Is it an internal, or external spring compressor?
As best I can recall...
External compressors are usually in 2 assemblies that are each essentially a threaded rod with 2 short steel hooks/clamps that are attached (one assembly goes on each side of the spring) to the spring coils near the top and bottom of the spring with the threaded rod outside the spring. First position a floor jack under the outer end of the lower A-arm. The spring compressor rods are then tightened alternately and equally to compress the spring enough to take the pressure completely off the A-arms and so that the spring top is out of the spring pocket; position a floor jack under the end of the lower A-arm and then the lower ball joint stud can be unbolted. Once the lower A-arm is free, lower it and the spring to the floor and remove the spring, still in the compressor, and remove the spring and loosen the compressor to unload the spring.
Internal compressors have 2 sets/pairs of longer hinged steel L-shaped finger clamps/hooks (one set has a threaded hole for the threaded rod, the other has a pass-through hole for the rod)... the whole assembly, with clamp fingers collapsed, is fed up through the shock mount hole in the lower A-arm and a pair of fingers placed to hook over a coil near the top of the spring, and the other pair on hook under a coil near the bottom of the spring. The top and bottom pairs of hooks should be parallel in relation to each other, ie, a top hook directly above a bottom hook on each side of the spring. The nut at the bottom end of the threaded rod is turned to compress the spring enough to take the pressure completely off the A-arms, and the top of the spring below the spring socket, so that the lower ball joint stud can be unbolted.
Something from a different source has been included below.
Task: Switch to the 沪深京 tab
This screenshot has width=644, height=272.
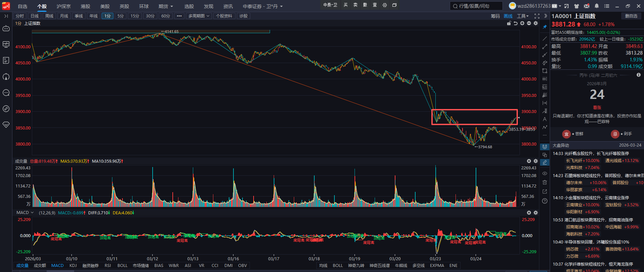Action: pos(63,6)
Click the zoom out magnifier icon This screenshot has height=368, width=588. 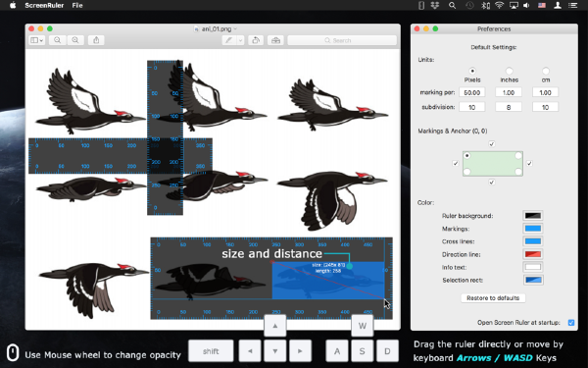[58, 40]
Lower the A-arm, relieve the spring, etc, as above.
An alternative method is to modify an internal spring compressor for this job. Here's how I remember it: buy a longer (6 inches or so longer) hardened-steel threaded rod with the same threads as the compressor, along with three grade 8 nuts matching that thread. Disassemble the spring compressor, you will use only the threaded set of fingers. Hook the clamp fingers under a lower spring coil, lightly grease the threads of the rod and feed it down through the upper shock mount hole and thread it through (and an inch or two past) the center of the clamp, then put several greased washers (with the right size hole for the rod) on the rod from the top to seat on the shock mount, then thread the three nuts on the rod. Tighten the top two nuts very tightly together to "lock" them to the rod, leaving some space between them and the third nut (it wouldn't hurt to lock 2 nuts at the bottom end of the rod for extra safety). Using two wrenches, hold the locked nuts with one wrench while turning the bottom nut against the washers with the other wrench to first snug up the clamp fingers (check, double check to be sure they're securely positioned on the coil) and continue turning to compress the spring up towards the upper spring socket until the spring pressure is completely off the lower A-arm (then unbolt the lower ball joint, etc, as above). Unscrew the rod with your wrenches to free the spring from the modified compressor (probably safest), or leave it hang there in compression until you are ready to reassemble after replacing the ball joints.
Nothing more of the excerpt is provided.